**Activity**
Starting at the line that holds "This screenshot has height=591, width=1184." and stopping at the line that holds "Task: Apply subscript formatting icon", restate the records below word for word, with both of those lines included.

**Stored data**
▬▬▬
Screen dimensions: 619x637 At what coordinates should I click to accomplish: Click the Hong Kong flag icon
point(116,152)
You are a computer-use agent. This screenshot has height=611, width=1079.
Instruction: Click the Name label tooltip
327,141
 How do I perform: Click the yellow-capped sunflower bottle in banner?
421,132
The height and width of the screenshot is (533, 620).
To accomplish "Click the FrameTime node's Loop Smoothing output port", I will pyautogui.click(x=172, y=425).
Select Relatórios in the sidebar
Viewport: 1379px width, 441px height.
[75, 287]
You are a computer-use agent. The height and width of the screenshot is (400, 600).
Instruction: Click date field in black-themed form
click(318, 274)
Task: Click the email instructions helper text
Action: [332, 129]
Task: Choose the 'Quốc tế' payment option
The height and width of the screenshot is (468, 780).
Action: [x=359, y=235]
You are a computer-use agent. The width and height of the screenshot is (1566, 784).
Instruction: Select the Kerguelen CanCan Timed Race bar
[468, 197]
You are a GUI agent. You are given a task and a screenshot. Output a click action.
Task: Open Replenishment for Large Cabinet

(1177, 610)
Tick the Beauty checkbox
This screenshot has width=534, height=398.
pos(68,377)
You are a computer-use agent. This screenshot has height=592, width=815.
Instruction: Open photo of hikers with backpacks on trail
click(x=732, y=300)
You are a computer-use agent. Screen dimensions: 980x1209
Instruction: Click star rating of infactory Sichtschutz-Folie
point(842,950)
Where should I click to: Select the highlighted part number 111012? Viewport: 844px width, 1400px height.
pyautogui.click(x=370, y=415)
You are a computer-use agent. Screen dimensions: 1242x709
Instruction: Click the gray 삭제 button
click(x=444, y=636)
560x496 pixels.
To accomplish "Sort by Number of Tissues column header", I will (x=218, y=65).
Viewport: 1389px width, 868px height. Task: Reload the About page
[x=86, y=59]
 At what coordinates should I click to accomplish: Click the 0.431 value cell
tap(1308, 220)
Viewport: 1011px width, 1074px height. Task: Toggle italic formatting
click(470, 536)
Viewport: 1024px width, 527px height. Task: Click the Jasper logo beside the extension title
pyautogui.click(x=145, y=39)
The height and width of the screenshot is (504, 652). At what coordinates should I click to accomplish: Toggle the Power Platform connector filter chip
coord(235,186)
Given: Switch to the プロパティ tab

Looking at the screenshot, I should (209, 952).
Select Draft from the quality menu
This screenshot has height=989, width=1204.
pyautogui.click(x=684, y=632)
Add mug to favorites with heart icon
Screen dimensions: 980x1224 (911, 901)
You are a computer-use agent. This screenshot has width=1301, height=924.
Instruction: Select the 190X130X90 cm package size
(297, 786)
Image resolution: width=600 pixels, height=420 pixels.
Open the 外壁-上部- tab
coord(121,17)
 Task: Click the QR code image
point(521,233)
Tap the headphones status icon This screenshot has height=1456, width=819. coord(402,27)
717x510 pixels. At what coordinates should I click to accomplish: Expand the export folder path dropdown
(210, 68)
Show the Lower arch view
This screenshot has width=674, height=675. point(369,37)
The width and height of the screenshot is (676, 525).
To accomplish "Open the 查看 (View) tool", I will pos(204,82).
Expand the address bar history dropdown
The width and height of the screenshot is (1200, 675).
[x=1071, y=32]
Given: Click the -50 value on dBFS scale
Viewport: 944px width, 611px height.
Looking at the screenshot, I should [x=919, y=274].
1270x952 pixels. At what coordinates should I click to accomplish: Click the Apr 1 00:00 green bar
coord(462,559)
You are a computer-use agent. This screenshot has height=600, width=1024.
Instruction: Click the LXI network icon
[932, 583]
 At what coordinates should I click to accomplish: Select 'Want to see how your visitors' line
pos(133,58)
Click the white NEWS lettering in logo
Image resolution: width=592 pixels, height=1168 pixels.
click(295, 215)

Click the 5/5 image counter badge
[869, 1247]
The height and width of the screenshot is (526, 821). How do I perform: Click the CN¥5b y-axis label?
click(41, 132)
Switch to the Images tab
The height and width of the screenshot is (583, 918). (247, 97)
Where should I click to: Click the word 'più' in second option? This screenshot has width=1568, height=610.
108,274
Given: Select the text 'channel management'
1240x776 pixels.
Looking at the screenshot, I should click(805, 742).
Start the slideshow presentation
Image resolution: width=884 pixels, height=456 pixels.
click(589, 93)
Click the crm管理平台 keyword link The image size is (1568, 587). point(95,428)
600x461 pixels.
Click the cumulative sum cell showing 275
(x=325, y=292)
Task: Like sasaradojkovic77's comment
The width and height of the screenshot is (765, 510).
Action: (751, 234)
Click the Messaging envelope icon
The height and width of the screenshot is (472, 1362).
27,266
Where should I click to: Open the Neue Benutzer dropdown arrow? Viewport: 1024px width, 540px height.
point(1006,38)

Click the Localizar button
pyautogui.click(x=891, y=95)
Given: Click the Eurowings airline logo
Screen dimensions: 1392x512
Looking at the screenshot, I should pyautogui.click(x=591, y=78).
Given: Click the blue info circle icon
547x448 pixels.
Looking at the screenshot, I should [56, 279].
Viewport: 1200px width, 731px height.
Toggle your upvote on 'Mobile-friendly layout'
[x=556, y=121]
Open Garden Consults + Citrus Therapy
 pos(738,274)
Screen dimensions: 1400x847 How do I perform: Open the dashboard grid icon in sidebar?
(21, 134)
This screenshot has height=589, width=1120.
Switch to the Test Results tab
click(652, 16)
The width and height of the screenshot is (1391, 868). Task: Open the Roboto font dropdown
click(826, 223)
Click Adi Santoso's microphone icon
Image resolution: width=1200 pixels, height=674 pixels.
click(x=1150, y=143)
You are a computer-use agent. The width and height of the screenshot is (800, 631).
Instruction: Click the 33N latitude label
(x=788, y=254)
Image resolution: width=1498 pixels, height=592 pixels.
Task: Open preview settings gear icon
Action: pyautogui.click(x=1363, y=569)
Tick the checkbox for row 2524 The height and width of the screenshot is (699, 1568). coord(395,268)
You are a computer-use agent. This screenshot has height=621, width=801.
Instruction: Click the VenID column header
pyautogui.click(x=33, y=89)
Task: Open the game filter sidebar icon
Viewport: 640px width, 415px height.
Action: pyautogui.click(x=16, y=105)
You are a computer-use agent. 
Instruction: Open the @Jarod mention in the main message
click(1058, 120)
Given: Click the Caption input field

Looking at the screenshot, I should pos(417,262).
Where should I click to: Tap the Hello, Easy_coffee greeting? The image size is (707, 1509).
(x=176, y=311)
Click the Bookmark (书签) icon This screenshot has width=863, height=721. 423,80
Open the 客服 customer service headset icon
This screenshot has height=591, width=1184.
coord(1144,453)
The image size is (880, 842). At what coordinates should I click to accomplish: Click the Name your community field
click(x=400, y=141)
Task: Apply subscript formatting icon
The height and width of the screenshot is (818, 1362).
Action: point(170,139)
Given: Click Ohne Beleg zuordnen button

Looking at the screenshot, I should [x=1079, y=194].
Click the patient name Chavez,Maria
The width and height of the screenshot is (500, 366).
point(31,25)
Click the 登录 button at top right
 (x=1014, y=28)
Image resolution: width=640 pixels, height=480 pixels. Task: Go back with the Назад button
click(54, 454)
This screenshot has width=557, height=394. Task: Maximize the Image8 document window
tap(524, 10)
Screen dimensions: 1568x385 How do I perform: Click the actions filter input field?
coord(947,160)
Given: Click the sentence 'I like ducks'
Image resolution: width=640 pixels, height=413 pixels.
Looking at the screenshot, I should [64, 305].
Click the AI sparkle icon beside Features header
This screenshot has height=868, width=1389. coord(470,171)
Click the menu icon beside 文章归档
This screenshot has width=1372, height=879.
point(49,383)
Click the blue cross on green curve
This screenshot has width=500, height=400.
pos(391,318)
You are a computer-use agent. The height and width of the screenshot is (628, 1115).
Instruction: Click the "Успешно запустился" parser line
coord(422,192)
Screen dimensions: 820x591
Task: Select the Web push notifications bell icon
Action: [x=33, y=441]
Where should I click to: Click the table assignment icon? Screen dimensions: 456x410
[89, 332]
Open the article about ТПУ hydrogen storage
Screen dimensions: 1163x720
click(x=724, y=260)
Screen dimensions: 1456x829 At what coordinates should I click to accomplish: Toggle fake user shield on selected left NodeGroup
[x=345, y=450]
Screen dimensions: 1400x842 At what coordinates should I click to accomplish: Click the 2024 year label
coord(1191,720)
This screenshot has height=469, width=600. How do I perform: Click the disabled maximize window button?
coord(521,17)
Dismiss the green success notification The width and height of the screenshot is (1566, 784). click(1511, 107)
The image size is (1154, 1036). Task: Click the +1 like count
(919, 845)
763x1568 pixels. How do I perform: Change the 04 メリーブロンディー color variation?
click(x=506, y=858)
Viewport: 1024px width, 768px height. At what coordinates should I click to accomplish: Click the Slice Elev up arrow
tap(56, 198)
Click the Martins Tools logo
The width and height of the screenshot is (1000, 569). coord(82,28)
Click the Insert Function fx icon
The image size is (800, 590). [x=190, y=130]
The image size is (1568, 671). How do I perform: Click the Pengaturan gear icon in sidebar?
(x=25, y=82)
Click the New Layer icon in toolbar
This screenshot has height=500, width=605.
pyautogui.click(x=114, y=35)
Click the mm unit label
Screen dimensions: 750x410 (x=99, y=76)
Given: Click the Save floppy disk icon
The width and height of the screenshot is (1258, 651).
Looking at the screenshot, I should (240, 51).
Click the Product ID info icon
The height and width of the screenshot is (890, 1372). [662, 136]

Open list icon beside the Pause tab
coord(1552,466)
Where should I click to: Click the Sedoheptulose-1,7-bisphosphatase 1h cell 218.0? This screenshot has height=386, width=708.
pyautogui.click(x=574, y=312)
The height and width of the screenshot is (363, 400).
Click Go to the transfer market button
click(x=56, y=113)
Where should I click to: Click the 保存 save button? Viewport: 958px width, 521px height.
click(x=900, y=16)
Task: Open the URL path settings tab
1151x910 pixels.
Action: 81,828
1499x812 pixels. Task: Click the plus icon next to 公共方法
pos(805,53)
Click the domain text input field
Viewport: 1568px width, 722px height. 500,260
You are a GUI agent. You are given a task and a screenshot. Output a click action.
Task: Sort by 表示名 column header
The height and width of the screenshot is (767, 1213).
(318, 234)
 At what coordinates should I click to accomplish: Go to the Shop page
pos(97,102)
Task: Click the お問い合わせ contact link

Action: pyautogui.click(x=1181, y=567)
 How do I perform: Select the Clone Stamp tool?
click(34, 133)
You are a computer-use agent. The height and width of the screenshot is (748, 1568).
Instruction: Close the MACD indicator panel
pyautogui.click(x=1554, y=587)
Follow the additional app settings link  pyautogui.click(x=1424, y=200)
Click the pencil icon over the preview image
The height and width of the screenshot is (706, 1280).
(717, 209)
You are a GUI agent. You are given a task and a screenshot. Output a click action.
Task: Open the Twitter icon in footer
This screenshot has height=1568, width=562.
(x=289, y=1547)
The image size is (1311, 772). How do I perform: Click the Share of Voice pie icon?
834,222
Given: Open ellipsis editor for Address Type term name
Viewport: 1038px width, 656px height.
▬▬▬
**Solution for this task**
This screenshot has height=591, width=1184.
coord(1144,453)
The image size is (880, 842). At what coordinates should I click to accomplish: Click the Name your community field
click(x=400, y=141)
Task: Apply subscript formatting icon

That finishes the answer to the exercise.